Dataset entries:
----------
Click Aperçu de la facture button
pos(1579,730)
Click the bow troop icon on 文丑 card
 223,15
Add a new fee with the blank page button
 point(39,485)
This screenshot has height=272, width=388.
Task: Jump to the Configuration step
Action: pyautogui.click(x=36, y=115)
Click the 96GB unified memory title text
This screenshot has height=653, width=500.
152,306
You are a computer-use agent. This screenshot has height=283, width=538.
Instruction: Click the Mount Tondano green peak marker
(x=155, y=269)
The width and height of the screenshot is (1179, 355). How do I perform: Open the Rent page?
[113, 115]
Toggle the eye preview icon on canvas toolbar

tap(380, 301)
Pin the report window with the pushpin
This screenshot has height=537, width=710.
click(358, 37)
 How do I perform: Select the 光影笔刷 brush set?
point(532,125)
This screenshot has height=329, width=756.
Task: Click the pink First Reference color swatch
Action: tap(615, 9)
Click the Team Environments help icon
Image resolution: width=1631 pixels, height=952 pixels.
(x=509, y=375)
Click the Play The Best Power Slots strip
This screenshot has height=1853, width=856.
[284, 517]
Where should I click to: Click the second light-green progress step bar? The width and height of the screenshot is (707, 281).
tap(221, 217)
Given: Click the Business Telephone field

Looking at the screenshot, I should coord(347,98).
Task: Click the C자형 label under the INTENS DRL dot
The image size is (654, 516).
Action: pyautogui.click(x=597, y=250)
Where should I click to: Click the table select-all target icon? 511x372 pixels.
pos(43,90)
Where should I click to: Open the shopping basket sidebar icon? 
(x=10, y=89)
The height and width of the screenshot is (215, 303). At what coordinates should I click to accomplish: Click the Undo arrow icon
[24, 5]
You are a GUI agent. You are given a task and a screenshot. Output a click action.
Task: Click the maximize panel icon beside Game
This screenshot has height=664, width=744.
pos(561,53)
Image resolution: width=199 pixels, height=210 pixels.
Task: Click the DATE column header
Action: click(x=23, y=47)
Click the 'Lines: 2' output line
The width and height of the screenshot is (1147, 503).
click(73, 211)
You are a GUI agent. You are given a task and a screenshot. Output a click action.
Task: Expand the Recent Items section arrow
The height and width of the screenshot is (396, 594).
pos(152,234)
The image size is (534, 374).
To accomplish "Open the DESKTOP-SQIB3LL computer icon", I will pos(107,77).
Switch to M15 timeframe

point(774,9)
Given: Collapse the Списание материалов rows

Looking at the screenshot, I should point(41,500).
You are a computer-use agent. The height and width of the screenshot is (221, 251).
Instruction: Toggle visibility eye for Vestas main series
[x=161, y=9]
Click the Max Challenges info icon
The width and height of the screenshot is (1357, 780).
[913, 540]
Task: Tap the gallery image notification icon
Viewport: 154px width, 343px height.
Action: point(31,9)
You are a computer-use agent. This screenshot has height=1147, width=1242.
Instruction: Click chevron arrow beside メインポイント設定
----------
Work instruction: Each entry is to be retyped exactly as it appears.

Answer to this task:
Click Aperçu de la facture button
pos(1579,730)
Click the bow troop icon on 文丑 card
 223,15
Add a new fee with the blank page button
 point(39,485)
This screenshot has height=272, width=388.
Task: Jump to the Configuration step
Action: pyautogui.click(x=36, y=115)
Click the 96GB unified memory title text
This screenshot has height=653, width=500.
152,306
You are a computer-use agent. This screenshot has height=283, width=538.
Instruction: Click the Mount Tondano green peak marker
(x=155, y=269)
The width and height of the screenshot is (1179, 355). How do I perform: Open the Rent page?
[113, 115]
Toggle the eye preview icon on canvas toolbar

tap(380, 301)
Pin the report window with the pushpin
This screenshot has height=537, width=710.
click(358, 37)
 How do I perform: Select the 光影笔刷 brush set?
point(532,125)
This screenshot has height=329, width=756.
Task: Click the pink First Reference color swatch
Action: tap(615, 9)
Click the Team Environments help icon
Image resolution: width=1631 pixels, height=952 pixels.
(x=509, y=375)
Click the Play The Best Power Slots strip
This screenshot has height=1853, width=856.
[284, 517]
Where should I click to: Click the second light-green progress step bar? The width and height of the screenshot is (707, 281).
tap(221, 217)
Given: Click the Business Telephone field

Looking at the screenshot, I should coord(347,98).
Task: Click the C자형 label under the INTENS DRL dot
The image size is (654, 516).
Action: pyautogui.click(x=597, y=250)
Where should I click to: Click the table select-all target icon? 511x372 pixels.
pos(43,90)
Where should I click to: Open the shopping basket sidebar icon? 
(x=10, y=89)
The height and width of the screenshot is (215, 303). At what coordinates should I click to accomplish: Click the Undo arrow icon
[24, 5]
You are a GUI agent. You are given a task and a screenshot. Output a click action.
Task: Click the maximize panel icon beside Game
This screenshot has height=664, width=744.
pos(561,53)
Image resolution: width=199 pixels, height=210 pixels.
Task: Click the DATE column header
Action: click(x=23, y=47)
Click the 'Lines: 2' output line
The width and height of the screenshot is (1147, 503).
click(73, 211)
You are a GUI agent. You are given a task and a screenshot. Output a click action.
Task: Expand the Recent Items section arrow
The height and width of the screenshot is (396, 594).
pos(152,234)
The image size is (534, 374).
To accomplish "Open the DESKTOP-SQIB3LL computer icon", I will pos(107,77).
Switch to M15 timeframe

point(774,9)
Given: Collapse the Списание материалов rows

Looking at the screenshot, I should point(41,500).
You are a computer-use agent. The height and width of the screenshot is (221, 251).
Instruction: Toggle visibility eye for Vestas main series
[x=161, y=9]
Click the Max Challenges info icon
The width and height of the screenshot is (1357, 780).
[913, 540]
Task: Tap the gallery image notification icon
Viewport: 154px width, 343px height.
Action: point(31,9)
You are a computer-use agent. This screenshot has height=1147, width=1242.
Instruction: Click chevron arrow beside メインポイント設定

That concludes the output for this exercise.